А вот как о том же событии рассказывает Вячеслав Жеронкин (нашёл его воспоминания на сайте "Газета.ру"):

Это было где-то в районе 17 часов, на закате, и мы заходили как раз против солнца, которое слепило. Там стояли три крана, мы еще с утра жаловались, что они мешают нам. Раньше на тросе крана висела рельса, а тут ее убрали, и остался один трос, а без рельса он уже не виден.
Вот Вовка и попал в него, он просто не заметил трос, поскольку солнце слепило глаза.
А над нами на Ми-24 летал полковник Воробьев, руководил нами. Мы заливаем крышу, а он говорит: «Давай чуть правее, у тебя еще есть три метра до стены». Вентиляционная труба — это основной блок. А перед ней ступенчатые здания, крыши которых мы заливали...Был случай, когда борттехник, который смотрел вниз и открывал клапан бочки, говорил мне: «Вперед, вперед, стоп — я вижу подножие крана». А я в тот момент мог открыть блистер и из кабины потрогать рукой тот самый кран...
Я за Вовкой висел в ста метрах. Володька шел-шел, и тут вдруг — бах! Брызги лопастей, вертолет переворачивается — и вниз.

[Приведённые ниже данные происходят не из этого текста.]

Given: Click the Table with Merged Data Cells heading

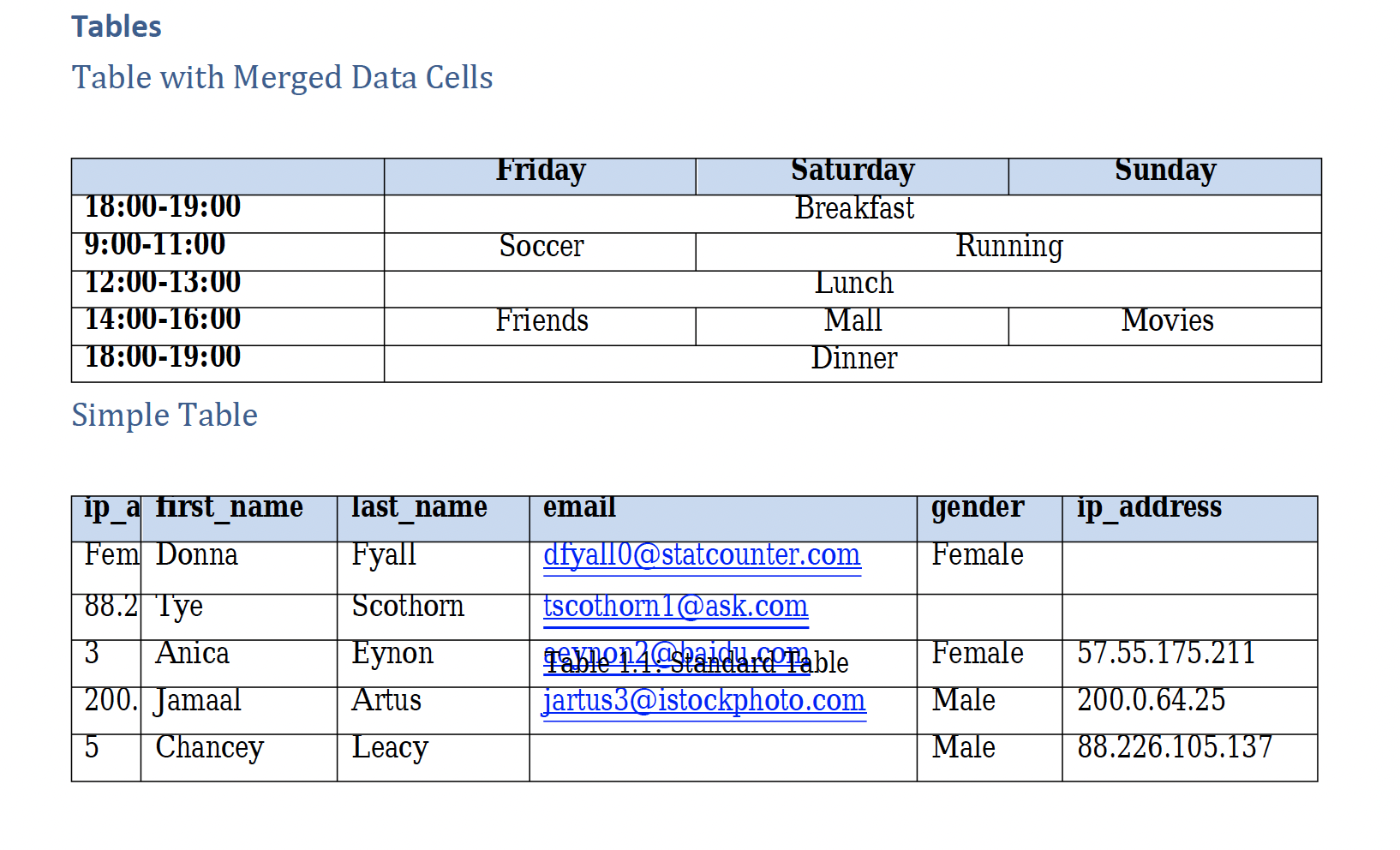Looking at the screenshot, I should [x=282, y=78].
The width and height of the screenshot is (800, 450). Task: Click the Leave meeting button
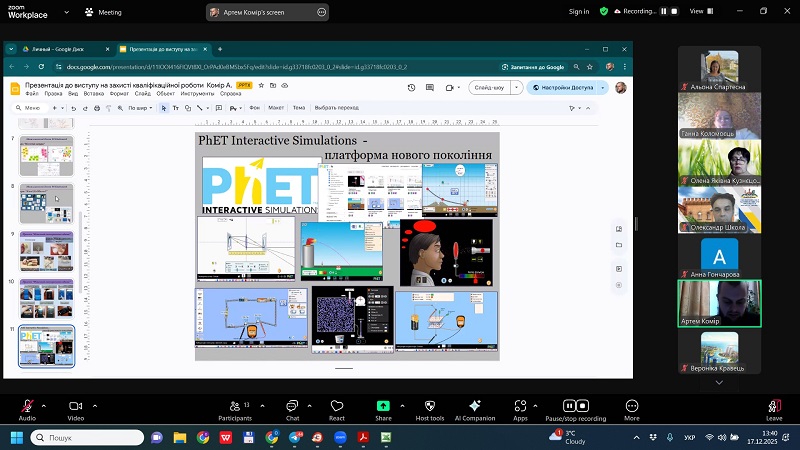point(773,405)
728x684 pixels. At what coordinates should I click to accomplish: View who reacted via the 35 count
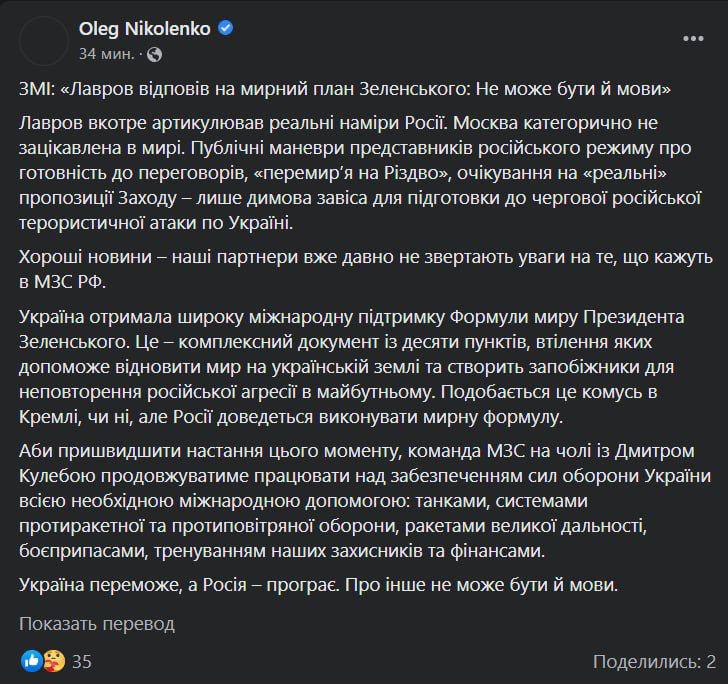click(x=82, y=661)
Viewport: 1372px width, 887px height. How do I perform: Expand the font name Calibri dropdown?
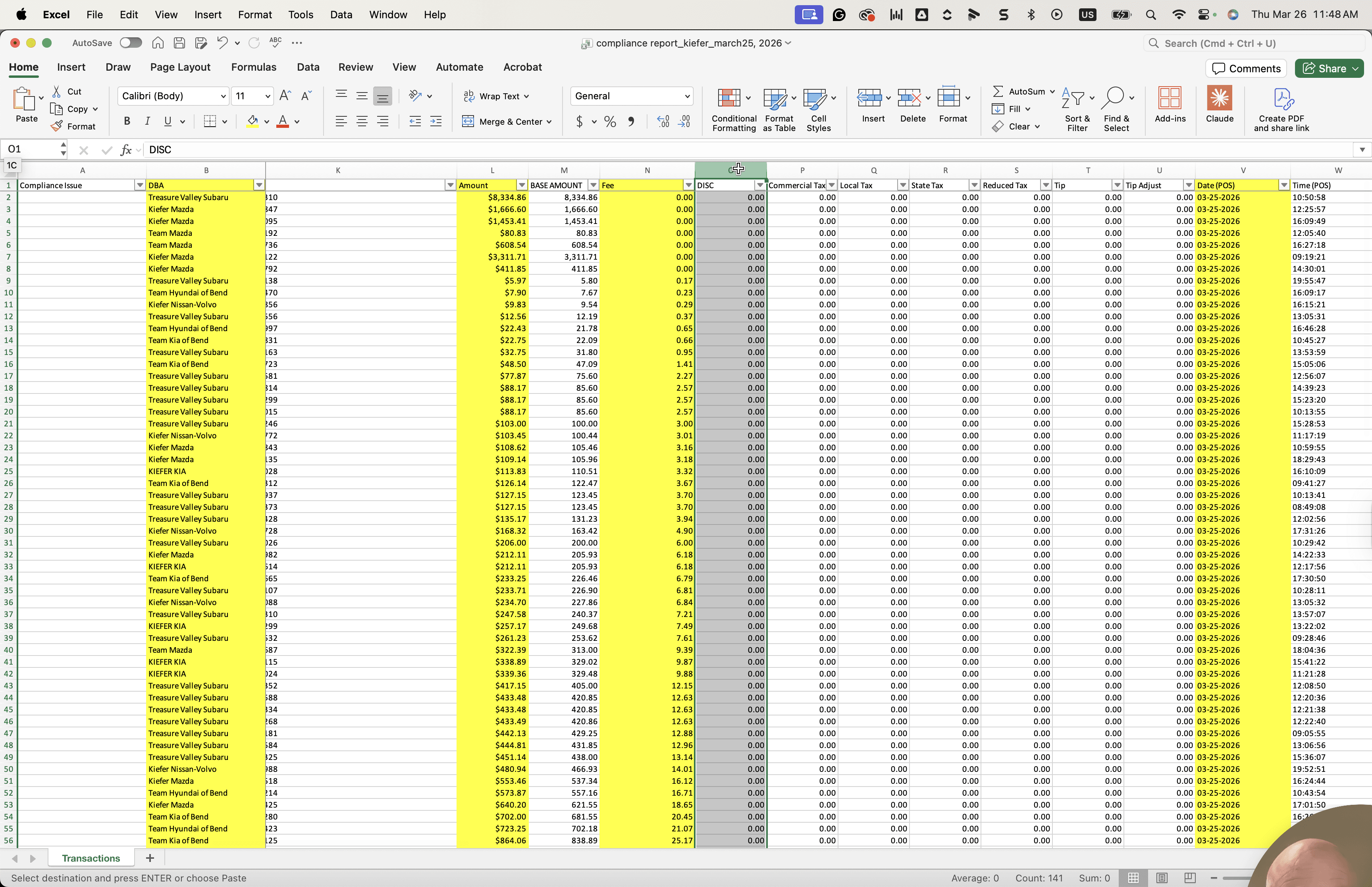223,96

Это было над третьим реактором, еще повезло, что вертолет упал с высоты 100 метров не на реактор, уже заглушенный, а вдоль его стенки на землю. Если бы на реактор упал Ми-8 с полной заправкой, мало бы не показалось.
У меня паника, командир в рацию орет: «Так, мужики, стоять, всем сливаться где попало, возвращаемся на точку». А первой реакцией было сесть рядом, но он мне запретил садиться. Вернулись в Гончаровск, все сидим, мандраж, и тут в 23 часа командир вызывает: «Володька твой друг? Лети за ним, за телами».
Лечу, сажусь перед реактором. Приезжает «буханка», привозит тела, сильно обгорели, везем на аэродром Жуляны. Попросил Ваньку включить рентгенометр — тела шкалят, пролежали под реактором несколько часов.

PS. Кадры гибели вертолёта сделал Виктор Гребенюк, кинооператор Западно-Сибирской студии кинохроники, оказавшийся на месте трагедии.